2. Find strategies to alleviate bias
Your Practitioners, should never finish a treatment with the old line “see how you go”, through fear of suggesting a follow-up booking, because they think the patient won’t accept or be able to afford a follow-up treatment. It’s a joint responsibility to remove bias, and recommend whatever they believe will improve the patients functionality and quality of life – nothing else.
Anything else is a disservice to the patient. This is why it’s important to provide a clear directive to your Practitioners around always recommending the best treatment every time. When your Team buys into this, recommending a follow-up treatment becomes easier, because it’s no longer a split-second judgement call – it comes from a position of care for the patient. Your Practitioners then don’t need to worry about ‘what do I say’, or ‘what can I recommend?', because they now know exactly what to do.

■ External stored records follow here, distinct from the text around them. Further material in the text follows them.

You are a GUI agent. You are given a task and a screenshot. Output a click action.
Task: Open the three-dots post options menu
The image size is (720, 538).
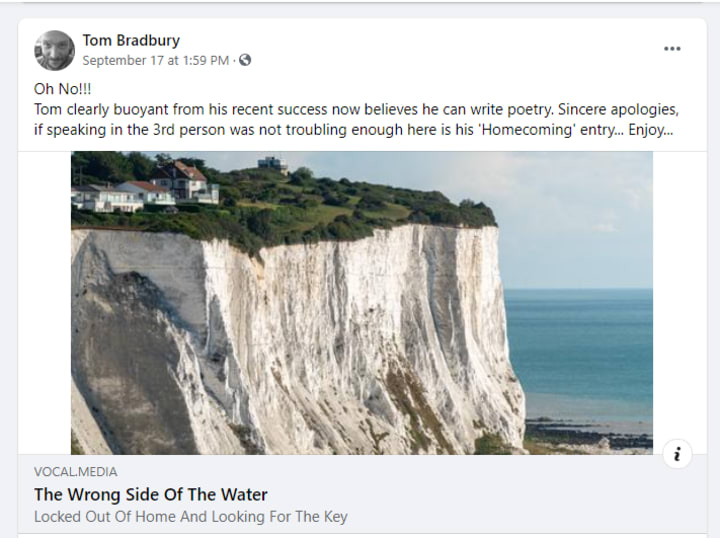[x=672, y=49]
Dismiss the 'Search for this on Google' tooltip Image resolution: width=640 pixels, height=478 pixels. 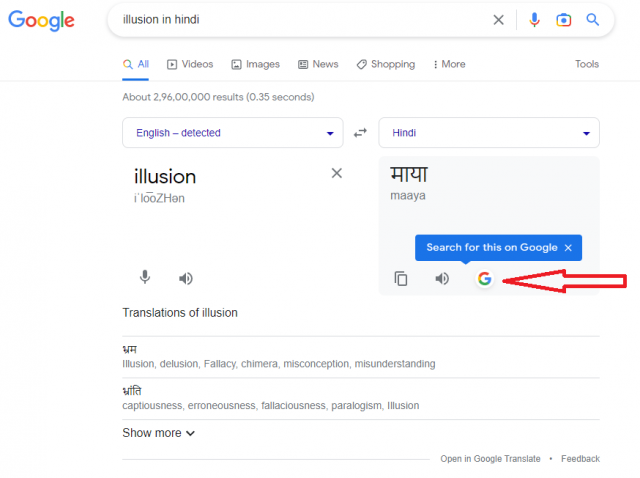pyautogui.click(x=568, y=248)

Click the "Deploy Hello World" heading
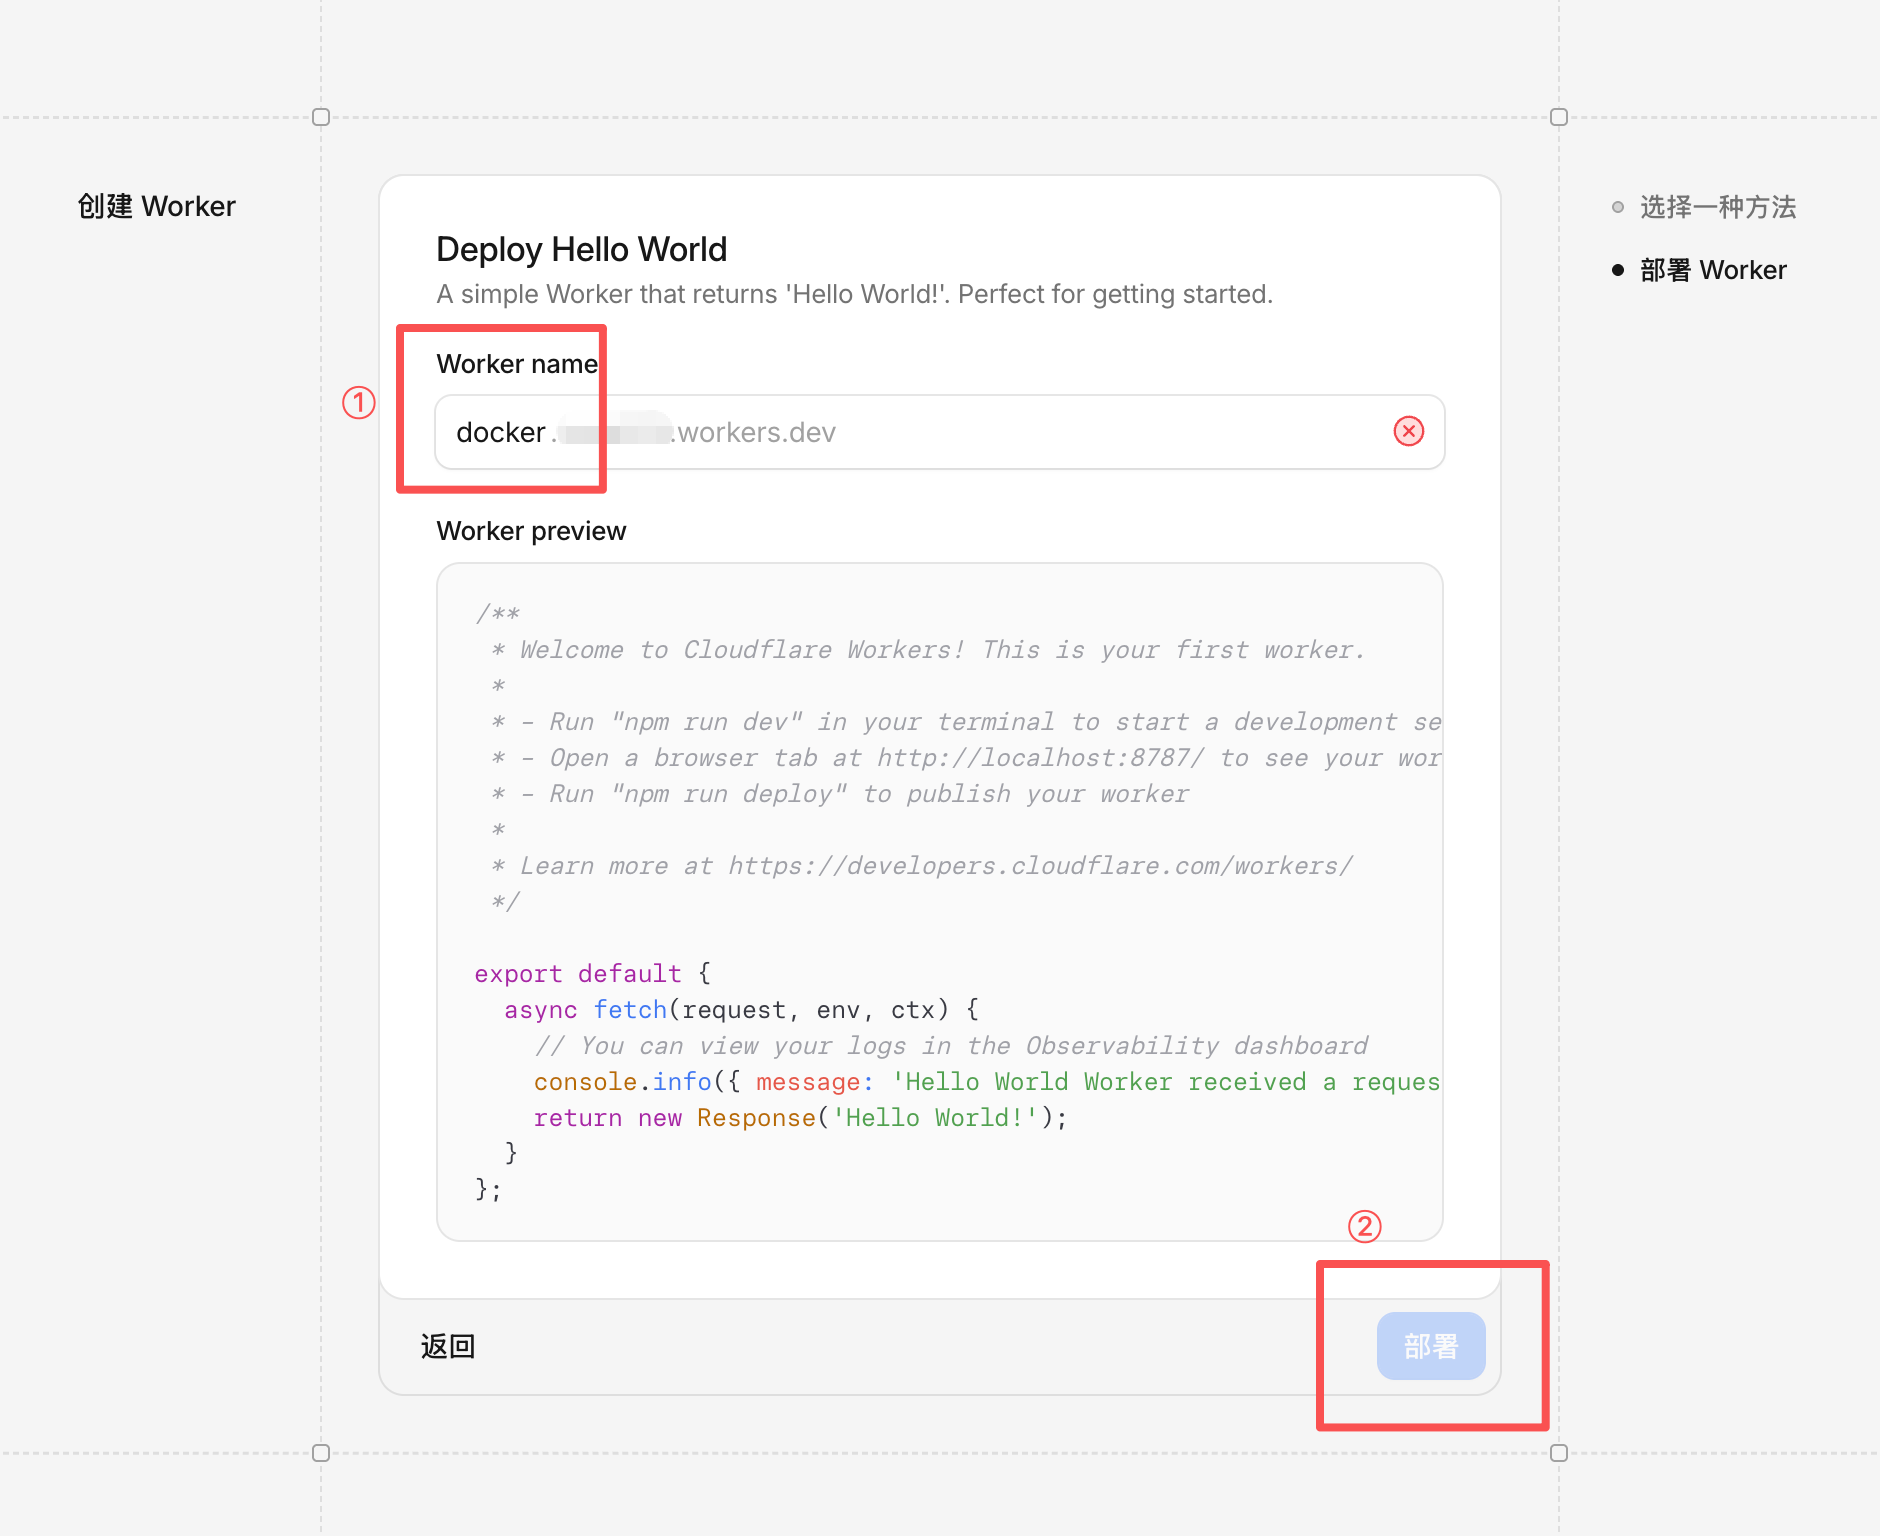click(581, 249)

3. Provide regular training
Rarely does behaviour change without regular reinforcement of the message. Your Practitioners are unlikely to improve their re-book rates just by you explaining ‘how to’ once or twice. What works best is short, regular training sessions on how they should firstly actively listen to the Patient, and then how to recommend follow-up bookings when required. Including role play. Include a role play in the session, and have some fun with it. Don’t be afraid to shadow your Practitioners. Although, if you do, you need to be clear that this is not to catch them out, but rather to help them improve their communication skills. You can even let your Practitioners shadow you, to see how it’s done…. And if you no longer treat patients, let them shadow your best performer to see how they communicate a follow-up booking.
4. View the numbers regularly
Whether you use PVA (Patient Visit Average), 1 and 2 visit percentage rates, or simply re-book percentages, these numbers need to be viewed by the whole team each month. Weekly is better if possible. It’s well understood in business that if you can’t measure something you can’t improve it. In this instance, I think this falls short a little, because along with measuring it, everyone needs to be able to view the numbers regularly. It needs to be public to your staff. If you view your rebooking rates with your team regularly, and discuss ideas on how to improve them, you will eventually see a difference. Particularly when these monthly discussions are lead by the Practitioners.
I’ve had dozens of conversations with Practice Owners on this topic, and I strongly believe that Allied Health Practices in Australia don’t re-book their patients enough. Apart from compromising the Patients functionality and quality of life, this costs a Health Practice an enormous amount of money.
Whether you’re a Physiotherapist, an Osteopath, a Chiropractor, a Dentist, Chinese Medicine Practice, or Podiatrist, there is always room for improving your Practitioners re-book rates. Try one of the above four ideas, or all, and see the difference.